WRITTEN INSTRUCTION: Return every line of the data below that contains the string "screenshot". Matching is case-sensitive.

[Extracted records]
[Start]
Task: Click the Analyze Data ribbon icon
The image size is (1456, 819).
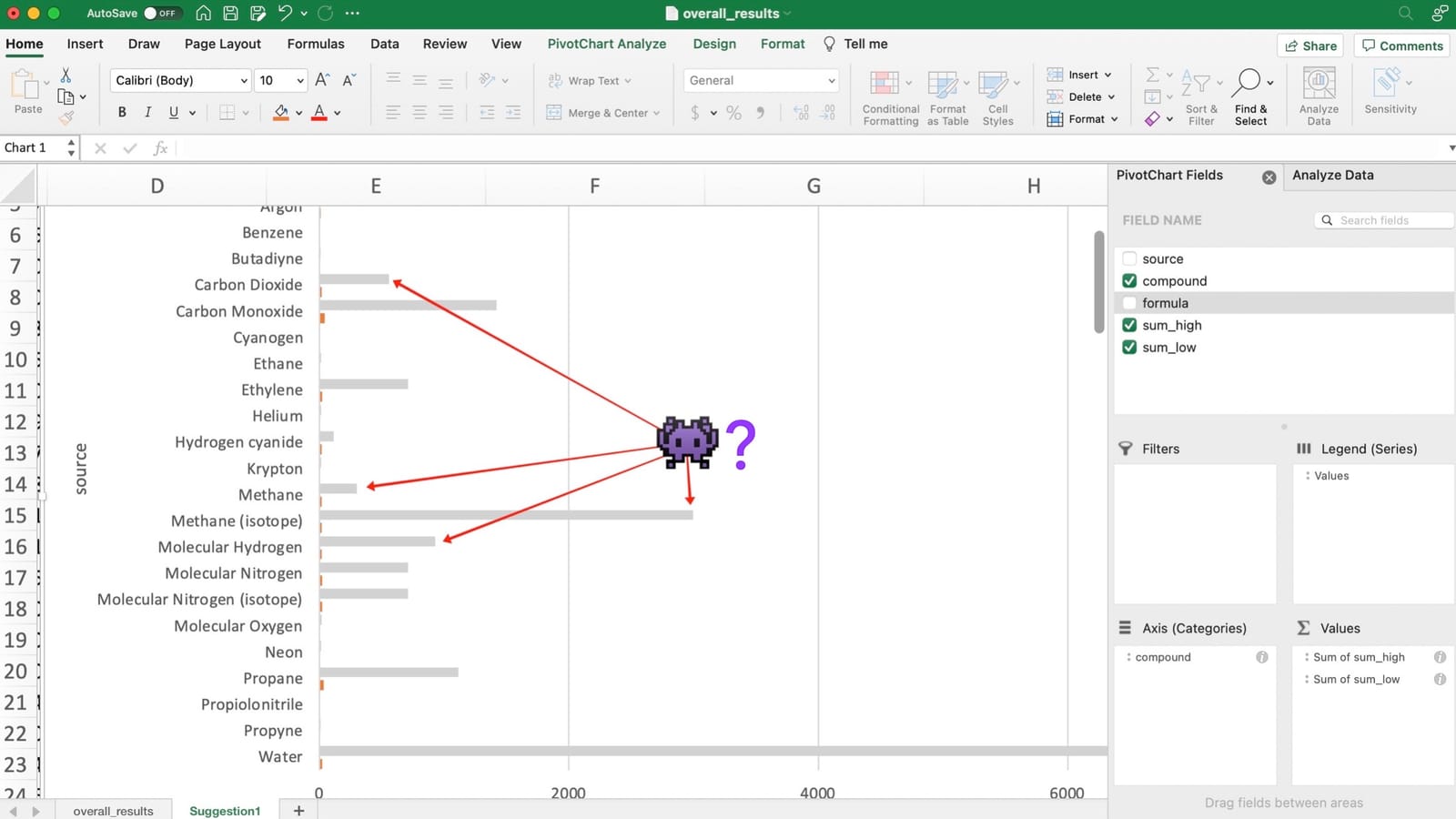Action: click(x=1319, y=96)
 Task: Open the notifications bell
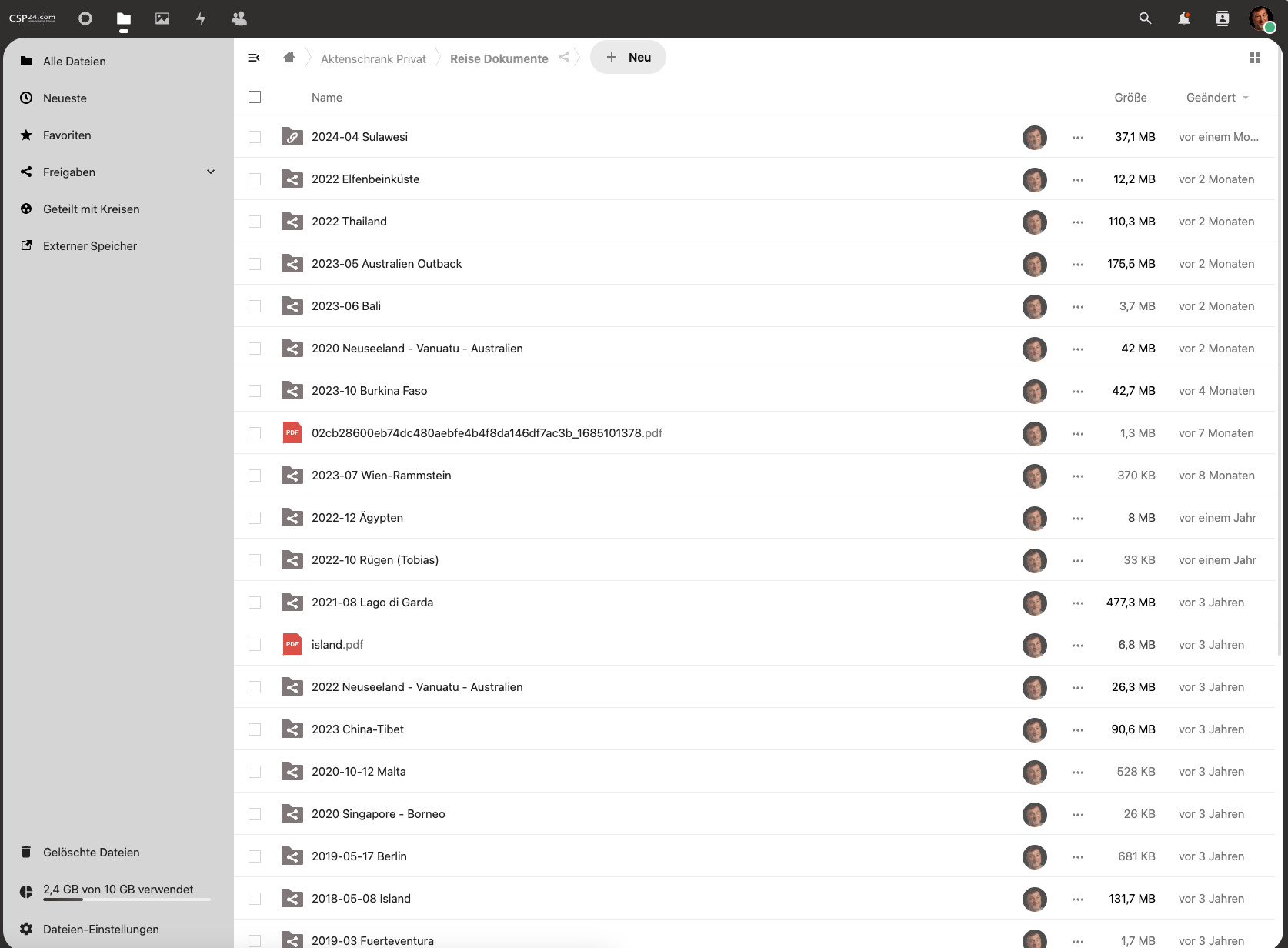click(1183, 18)
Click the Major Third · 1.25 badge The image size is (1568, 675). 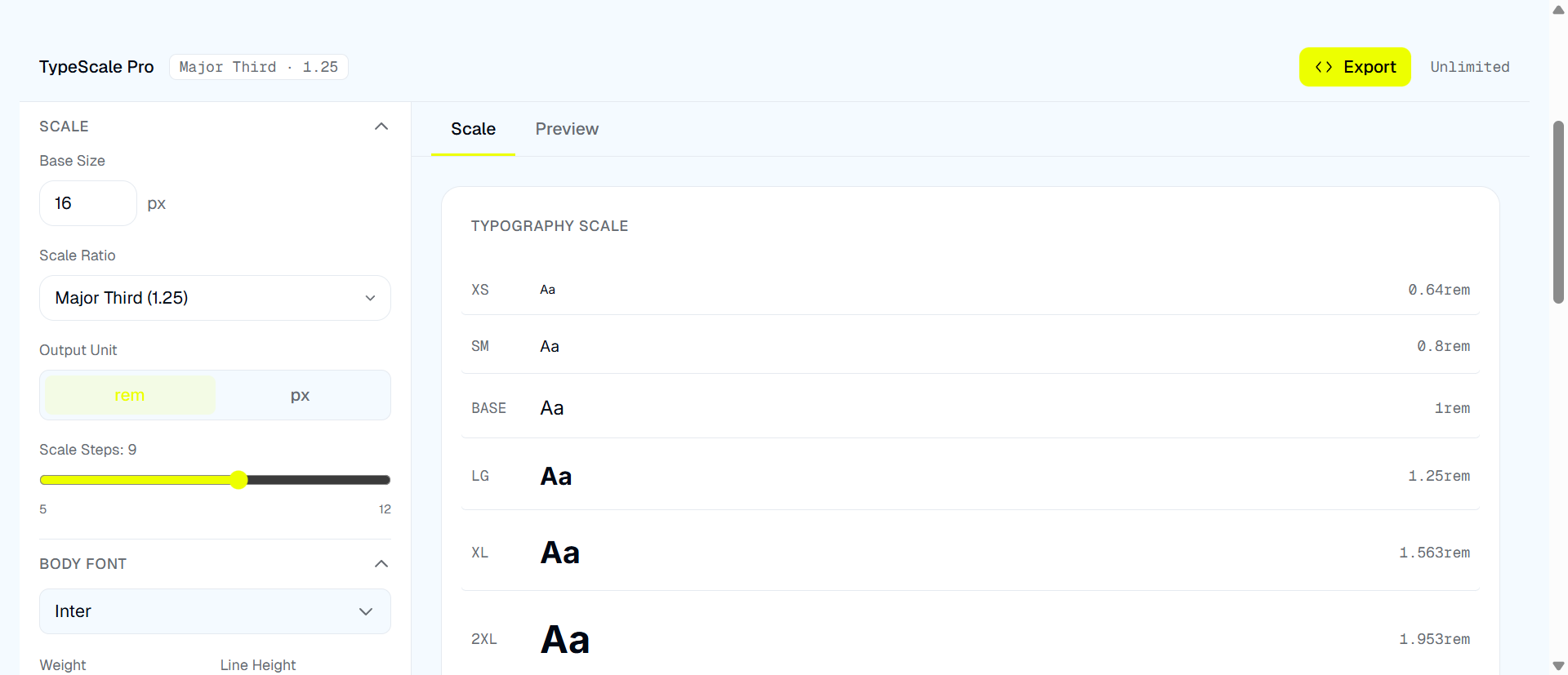point(258,67)
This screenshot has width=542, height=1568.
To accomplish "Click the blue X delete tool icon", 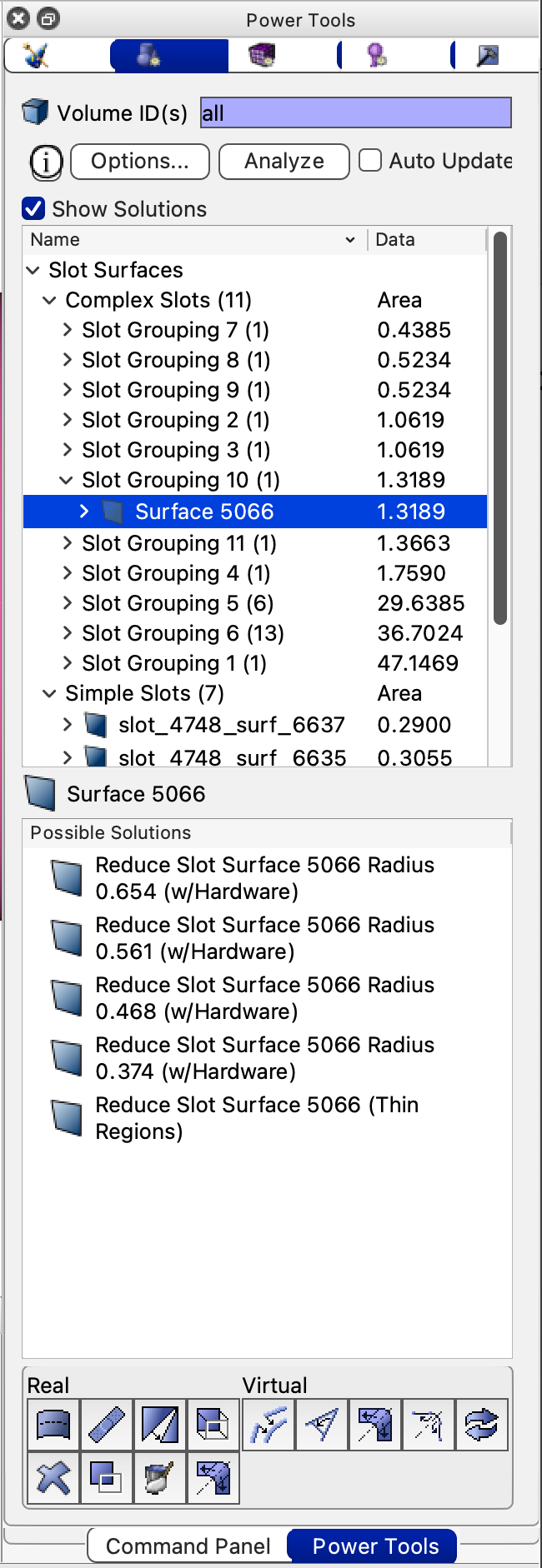I will coord(53,1478).
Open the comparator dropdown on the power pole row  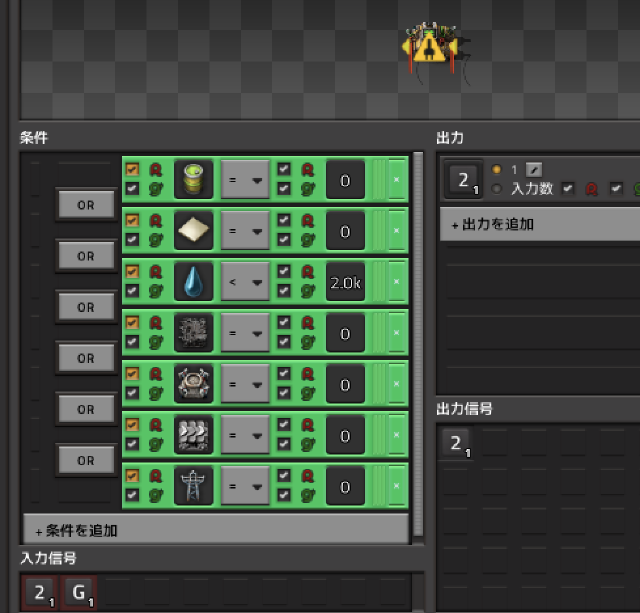[244, 487]
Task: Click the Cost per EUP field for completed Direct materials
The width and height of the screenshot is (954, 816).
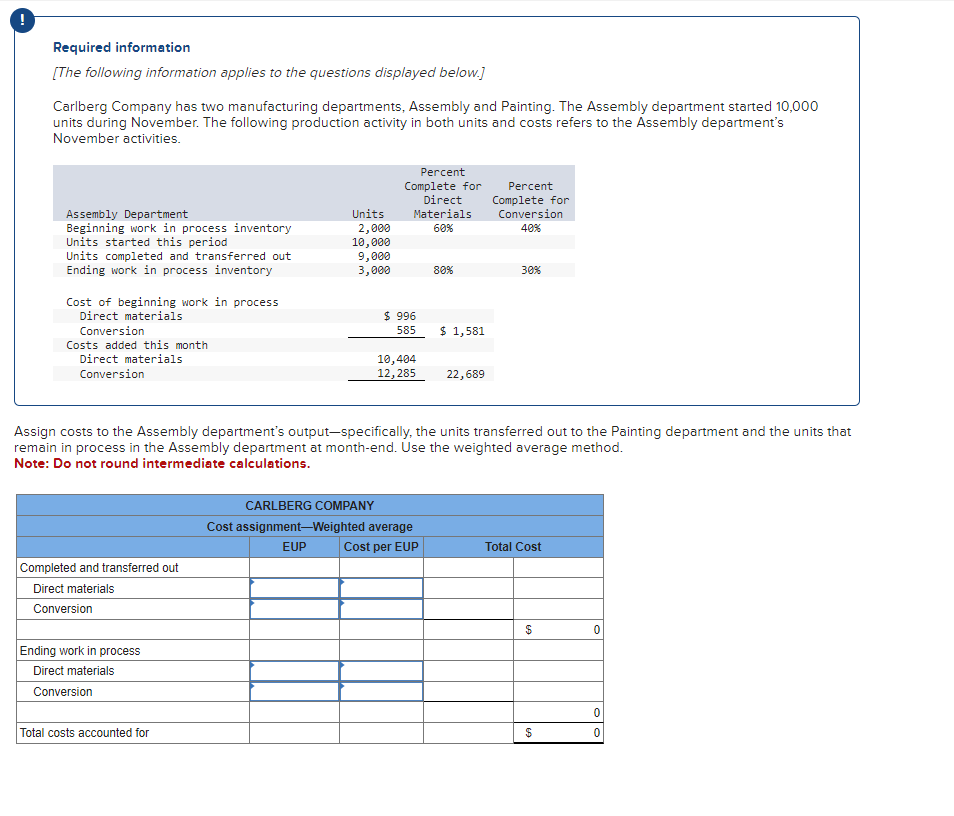Action: tap(379, 588)
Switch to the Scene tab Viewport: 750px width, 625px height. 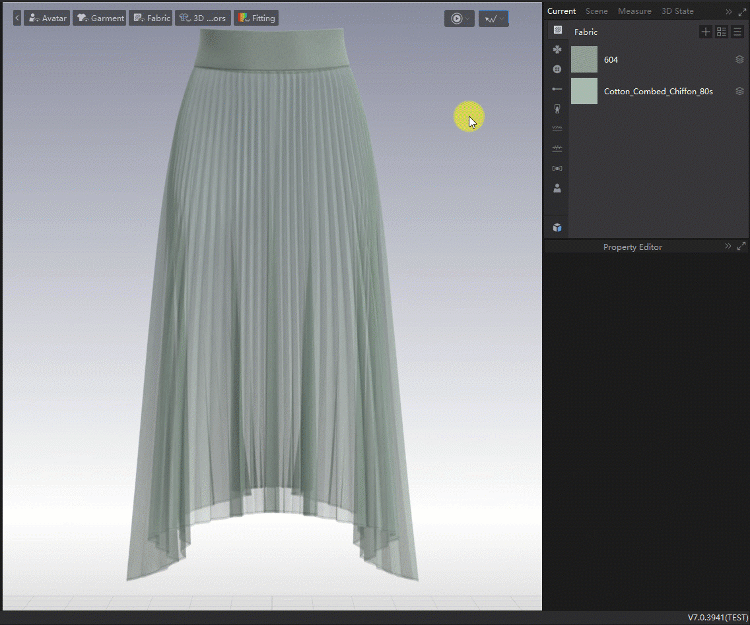tap(596, 11)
[End]
FULL ANSWER:
This screenshot has width=542, height=1568.
The width and height of the screenshot is (954, 816).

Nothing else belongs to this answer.